Samsung bans staff from using generative AI after privacy gaffe

Samsung has banned the use of generative AI such as ChatGPT and Google’s Bard after employees in one of the company’s largest divisions reportedly uploaded internal source code to ChatGPT’s servers. The information comes from a Bloomberg report.

Samsung announced the new policy with an internal memo to employees. It bans the use of generative AI systems on company-owned phones, computers, or tablets, as well as over the internal network. Samsung also asks employees not to divulge company information with ChatGPT or similar services through their personal devices.

As part of its reasoning, Samsung points to the fact that these AI platforms use external servers to store some if not all of their data and it would be difficult to protect or delete. Employees will be subject to disciplinary action and losing their job, should they fail to conform to Samsung’s policy.

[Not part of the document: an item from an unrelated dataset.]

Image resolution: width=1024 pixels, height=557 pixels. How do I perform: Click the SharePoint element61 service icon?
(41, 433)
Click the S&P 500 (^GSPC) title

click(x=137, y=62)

Samsung is the latest in a streak of high-profile companies to do this – JPMorgan Chase & Co, Bank of America, and Citigroup have either banned or restricted the use of ChatGPT over privacy concerns.

Samsung bans staff from using generative AI after privacy gaffe

Bloomberg also notes that Samsung is working on its own AI tools for the translation and summarizing of documents, as well as for software development.

Of course, Samsung’s ban only applies to its employees, when handling sensitive data. Anyone with a Samsung phone or other device is free to use generative AI. In fact, Bing AI is now officially on Samsung’s Galaxy phones as part of the built-in SwiftKey keyboard.

Those who use the built-in SwiftKey keyboard will now get the OpenAI-based Bing AI in the keyboard’s search tab.